之前已经提到了什么我们要拓展,而不是直接使用Pytorch提供的python函数去构建算法函数。很简单,因为效率以及速度-还有深度的自定义

Pytorch虽然已经使用了NVIDIA cuDNN、Intel MKL和NNPACK这些底层来加快训练速度,但是在某些情况下,比如我们要实现一些特定算法,光靠组合Pytorch已有的操作是不够的。这是因为Pytorch虽然在特定操作上经过了很好的优化,但是对于Pytorch已经写好的这些操作,假如我们组合起来,组成我们的新的算法,Pytorch才不管你的算法的具体执行流程,一般Pytorch只会按照设计好的操作去使用GPU的通道,然后通道不能充分利用或者直接超负载,然后python解释器也不能对此进行优化,导致程序执行速度反而变慢了。

那么之前已经说到了利用c语言可以,那么C++拓展和C语言拓展的区别是什么呢?

C++是趋势。

Pytorch-v1.0即将出现,在官方的介绍中,有这么一段话:

《Pytorch拓展进阶(二):Pytorch结合C++以及Cuda拓展》

大致意思就是,C语言底层的库和C++底层的库会因为结合caffe2而有所改变,但是接口应该变动不会太大,上面提到了replacingrefacoring比较耐人寻味。Aten是Pytorch现在使用的C++拓展专用库,Pytorch的设计者想去重构这个库以去适应caffe2.

那么,C++拓展的功能,相比C来说,应该是Pytorch更看重的一点(当然C还是能拓展的),所以我们今天说一说C++拓展,长远来看,是值得去学习的。

以一个例子开始

同样,我们首先设计一个普通的神经网络层:

这个层叫做LLTM,即Long-Long-Term-Memory。一个经典的RNN构造。继承nn.Module,然后按照我们平常的进行定义即可。
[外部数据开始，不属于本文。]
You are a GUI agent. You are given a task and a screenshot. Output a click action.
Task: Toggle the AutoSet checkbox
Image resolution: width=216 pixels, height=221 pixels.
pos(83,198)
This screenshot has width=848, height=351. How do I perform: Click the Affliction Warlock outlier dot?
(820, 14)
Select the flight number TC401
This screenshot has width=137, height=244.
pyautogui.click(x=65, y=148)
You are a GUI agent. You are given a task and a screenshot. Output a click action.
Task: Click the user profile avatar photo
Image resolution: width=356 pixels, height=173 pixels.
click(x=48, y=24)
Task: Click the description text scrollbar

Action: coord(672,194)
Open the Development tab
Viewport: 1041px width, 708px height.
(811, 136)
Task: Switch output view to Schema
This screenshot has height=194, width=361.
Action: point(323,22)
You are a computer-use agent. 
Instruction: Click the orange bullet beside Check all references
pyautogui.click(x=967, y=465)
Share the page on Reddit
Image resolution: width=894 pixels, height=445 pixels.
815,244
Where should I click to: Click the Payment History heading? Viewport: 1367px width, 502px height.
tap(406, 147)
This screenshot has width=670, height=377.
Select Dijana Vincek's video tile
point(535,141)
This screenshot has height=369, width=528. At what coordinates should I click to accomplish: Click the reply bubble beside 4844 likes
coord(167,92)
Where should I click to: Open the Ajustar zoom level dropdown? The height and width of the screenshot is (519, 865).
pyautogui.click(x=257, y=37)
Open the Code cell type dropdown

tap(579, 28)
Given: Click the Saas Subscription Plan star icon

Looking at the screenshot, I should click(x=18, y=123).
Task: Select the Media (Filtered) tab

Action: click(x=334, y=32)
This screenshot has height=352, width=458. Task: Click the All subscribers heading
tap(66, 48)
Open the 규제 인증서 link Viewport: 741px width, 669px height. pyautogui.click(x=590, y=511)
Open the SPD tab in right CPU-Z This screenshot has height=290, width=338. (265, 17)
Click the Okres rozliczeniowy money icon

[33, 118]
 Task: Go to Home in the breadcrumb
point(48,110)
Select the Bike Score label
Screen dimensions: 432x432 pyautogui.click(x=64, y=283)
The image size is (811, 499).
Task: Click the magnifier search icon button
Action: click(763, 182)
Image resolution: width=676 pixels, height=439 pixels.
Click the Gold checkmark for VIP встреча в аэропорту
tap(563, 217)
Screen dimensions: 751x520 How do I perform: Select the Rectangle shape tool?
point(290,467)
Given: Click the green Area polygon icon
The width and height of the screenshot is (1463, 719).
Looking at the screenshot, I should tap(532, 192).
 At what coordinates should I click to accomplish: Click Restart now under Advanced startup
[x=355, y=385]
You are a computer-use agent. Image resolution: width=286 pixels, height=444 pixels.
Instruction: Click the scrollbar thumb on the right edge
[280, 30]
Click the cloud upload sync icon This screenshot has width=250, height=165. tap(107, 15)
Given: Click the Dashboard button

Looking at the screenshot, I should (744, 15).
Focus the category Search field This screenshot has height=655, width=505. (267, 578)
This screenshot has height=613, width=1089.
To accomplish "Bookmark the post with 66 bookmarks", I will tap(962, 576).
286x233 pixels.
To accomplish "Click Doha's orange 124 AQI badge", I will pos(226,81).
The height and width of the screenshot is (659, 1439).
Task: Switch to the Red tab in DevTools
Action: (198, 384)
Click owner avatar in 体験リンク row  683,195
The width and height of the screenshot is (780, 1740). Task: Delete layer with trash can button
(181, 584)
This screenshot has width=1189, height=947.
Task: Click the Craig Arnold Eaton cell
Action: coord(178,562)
class LLTM(torch.nn.Module):
    def __init__(self, input_features, state_size):
        super(LLTM, self).__init__()
        self.input_features = input_features
        self.state_size = state_size
        # 3 * state_size for input gate, output gate and candidate cell gate.
        # input_features + state_size because we will multiply with [input, h].
        self.weights = torch.nn.Parameter(
            torch.Tensor(3 * state_size, input_features + state_size))
        self.bias = torch.nn.Parameter(torch.Tensor(3 * state_size))
        self.reset_parameters()

    def reset_parameters(self):
        stdv = 1.0 / math.sqrt(self.state_size)
        for weight in self.parameters():
            weight.data.uniform_(-stdv, +stdv)

    def forward(self, input, state):
        old_h, old_cell = state
        X = torch.cat([old_h, input], dim=1)

        # Compute the input, output and candidate cell gates with one MM.
        gate_weights = F.linear(X, self.weights, self.bias)
        # Split the combined gate weight matrix into its components.
        gates = gate_weights.chunk(3, dim=1)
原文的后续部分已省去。